Started by fifi, January 13, 2015, 22:51:25 PM

Previous topic - Next topic

fifi


This article serves as a gentle reminder of the impact European Regulation 650/2012 will have on all foreign residents who live and own assets in Spain and who have made a Spanish Will (I am particularly thinking of British and Irish nationals).

European Regulation 650/2012, in force since 2012, introduces significant changes to Succession that may require you to make a new Spanish Will. These changes will come into force as from the 17th of August 2015 (as per art 83). Anyone affected by it that passes away on or after the said date and who has not updated their Spanish Will accordingly may cause devastating problems to their beneficiaries (normally family). Let this article act as a warning to all those affected by it.
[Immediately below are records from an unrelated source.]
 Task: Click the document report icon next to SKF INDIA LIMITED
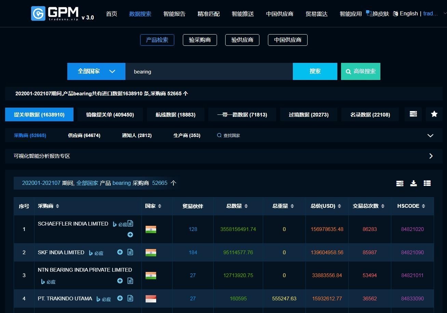130,252
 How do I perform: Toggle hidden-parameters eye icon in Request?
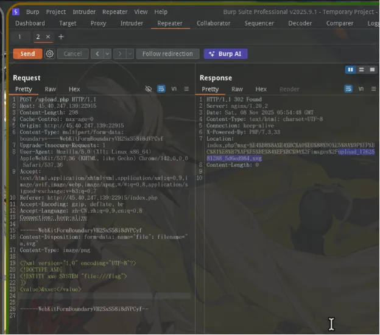(149, 89)
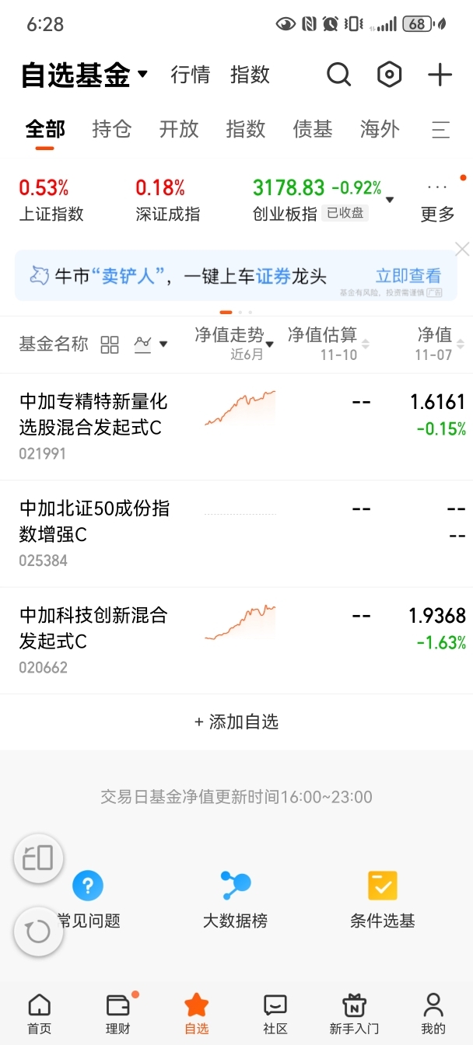Viewport: 473px width, 1045px height.
Task: Close the 牛市卖铲人 banner
Action: (462, 249)
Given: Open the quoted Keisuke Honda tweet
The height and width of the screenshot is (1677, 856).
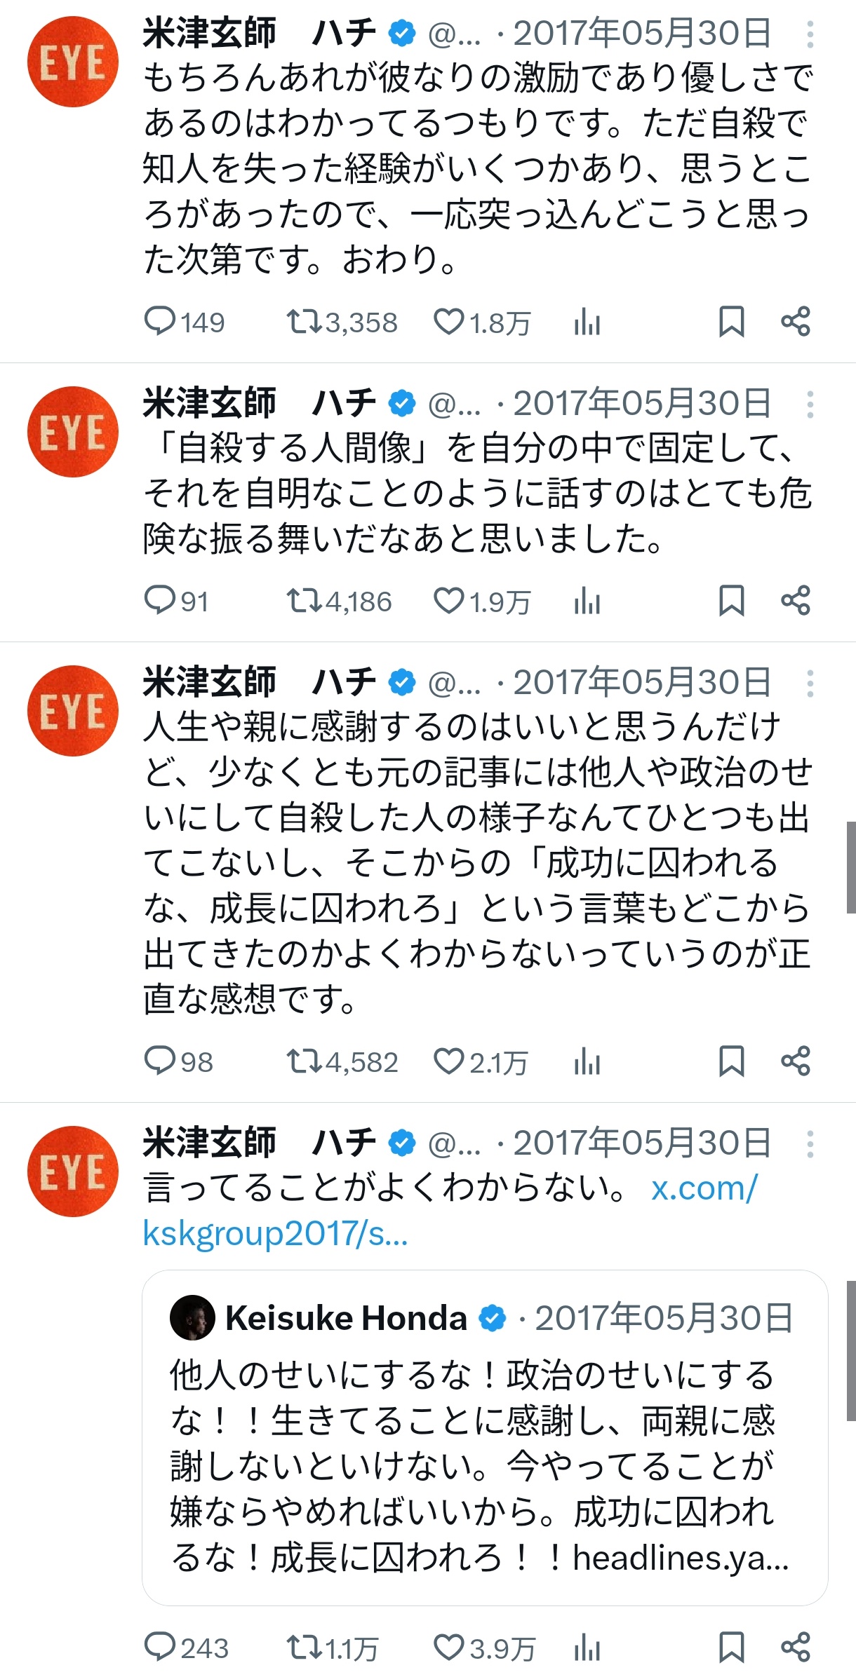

These devastating effects on your family include, but are not limited to, protracted, lengthy and expensive litigation besides fights that tear families apart. In my professional experience the bitterest litigation takes place within families fighting over inheritance money.

If you wish to avoid serious problems to your loved ones you should heed the advice given in this article.

This Regulation has EU-wide impact. If you own property elsewhere in Europe, for example in France or Italy, and your habitual residence is located there you may face similar problems to the ones described in this article for those who have taken up residency in Spain. Take legal advice.

To close, I have structured my article as a F.A.Q. for ease of comprehension. Please feel free to add any comments below and I will do my best to address any legal queries relating to it.

What Do These Changes Entail?


Before this law British nationals had free testamentary disposition in their Spanish Wills over their Spanish Estate (meaning they could leave their Spanish Estate to whomever they pleased) following their own national law. This avoided a testator from following Spanish forced heirship rules that establish that 2/3rds of the Spanish Estate will go to their children. Almost everyone buying property in Spain will have been advised by their conveyance lawyer to draw up a Spanish Will exclusively for their Spanish assets.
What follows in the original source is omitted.